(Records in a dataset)
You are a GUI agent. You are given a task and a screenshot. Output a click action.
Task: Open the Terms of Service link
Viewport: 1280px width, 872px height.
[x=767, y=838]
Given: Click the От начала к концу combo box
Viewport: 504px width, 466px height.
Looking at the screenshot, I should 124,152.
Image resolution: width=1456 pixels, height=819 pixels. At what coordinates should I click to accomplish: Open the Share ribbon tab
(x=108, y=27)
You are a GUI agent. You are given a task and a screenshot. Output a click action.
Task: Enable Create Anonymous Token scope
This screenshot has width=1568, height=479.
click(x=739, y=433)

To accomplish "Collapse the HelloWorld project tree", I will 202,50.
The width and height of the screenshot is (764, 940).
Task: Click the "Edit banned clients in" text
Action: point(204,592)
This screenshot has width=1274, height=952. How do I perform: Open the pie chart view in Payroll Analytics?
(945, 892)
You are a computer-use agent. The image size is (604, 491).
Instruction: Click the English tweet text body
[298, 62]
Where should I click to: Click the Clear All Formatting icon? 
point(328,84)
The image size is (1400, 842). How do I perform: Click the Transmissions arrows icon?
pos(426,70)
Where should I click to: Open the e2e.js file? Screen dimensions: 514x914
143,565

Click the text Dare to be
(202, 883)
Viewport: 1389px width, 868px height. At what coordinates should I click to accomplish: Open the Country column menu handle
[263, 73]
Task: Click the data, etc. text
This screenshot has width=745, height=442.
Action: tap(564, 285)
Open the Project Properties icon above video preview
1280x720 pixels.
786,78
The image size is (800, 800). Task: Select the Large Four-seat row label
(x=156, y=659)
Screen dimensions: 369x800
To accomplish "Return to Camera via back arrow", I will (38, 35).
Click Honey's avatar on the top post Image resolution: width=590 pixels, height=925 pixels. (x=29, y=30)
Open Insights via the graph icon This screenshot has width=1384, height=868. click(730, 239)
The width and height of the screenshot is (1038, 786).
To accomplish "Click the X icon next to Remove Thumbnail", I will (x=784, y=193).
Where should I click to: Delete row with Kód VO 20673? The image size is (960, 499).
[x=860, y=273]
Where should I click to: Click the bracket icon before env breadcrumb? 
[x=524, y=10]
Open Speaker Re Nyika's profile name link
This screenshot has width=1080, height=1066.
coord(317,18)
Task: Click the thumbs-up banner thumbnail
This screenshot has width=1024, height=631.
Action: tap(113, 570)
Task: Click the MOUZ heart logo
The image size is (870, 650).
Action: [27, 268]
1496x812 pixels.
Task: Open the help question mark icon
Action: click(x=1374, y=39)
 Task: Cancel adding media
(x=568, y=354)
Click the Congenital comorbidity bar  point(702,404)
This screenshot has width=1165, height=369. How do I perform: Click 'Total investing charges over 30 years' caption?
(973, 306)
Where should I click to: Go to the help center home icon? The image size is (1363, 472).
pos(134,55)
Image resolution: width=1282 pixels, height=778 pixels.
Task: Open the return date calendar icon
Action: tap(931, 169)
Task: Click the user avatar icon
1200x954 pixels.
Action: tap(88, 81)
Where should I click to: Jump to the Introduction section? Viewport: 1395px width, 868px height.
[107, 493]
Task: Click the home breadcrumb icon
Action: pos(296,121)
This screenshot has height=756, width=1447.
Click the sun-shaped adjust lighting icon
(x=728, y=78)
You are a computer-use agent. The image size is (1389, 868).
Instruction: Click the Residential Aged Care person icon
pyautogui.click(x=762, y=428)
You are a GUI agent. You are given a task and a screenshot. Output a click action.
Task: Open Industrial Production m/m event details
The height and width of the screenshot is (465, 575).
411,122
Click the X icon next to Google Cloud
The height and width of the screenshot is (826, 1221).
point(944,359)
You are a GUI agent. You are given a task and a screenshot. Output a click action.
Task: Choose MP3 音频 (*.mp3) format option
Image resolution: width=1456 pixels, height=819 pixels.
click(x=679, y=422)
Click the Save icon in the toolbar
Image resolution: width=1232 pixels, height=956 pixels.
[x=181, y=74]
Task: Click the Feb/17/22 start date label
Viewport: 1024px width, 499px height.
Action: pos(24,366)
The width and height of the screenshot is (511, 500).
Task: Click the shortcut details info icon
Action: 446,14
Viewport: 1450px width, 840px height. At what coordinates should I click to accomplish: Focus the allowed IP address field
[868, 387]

• [Short exercise]:
Rewrite the part of the data that opens with the line containing "Where should I click to: Open" and closes with the line containing "will (38, 35).", putting "Region column" in place of "Country column" and leaving everything else unchanged.

• [Answer to the exercise]:
Where should I click to: Open the e2e.js file? Screen dimensions: 514x914
143,565

Click the text Dare to be
(202, 883)
Viewport: 1389px width, 868px height. At what coordinates should I click to accomplish: Open the Region column menu handle
[263, 73]
Task: Click the data, etc. text
This screenshot has width=745, height=442.
Action: tap(564, 285)
Open the Project Properties icon above video preview
1280x720 pixels.
786,78
The image size is (800, 800). Task: Select the Large Four-seat row label
(x=156, y=659)
Screen dimensions: 369x800
To accomplish "Return to Camera via back arrow", I will (38, 35).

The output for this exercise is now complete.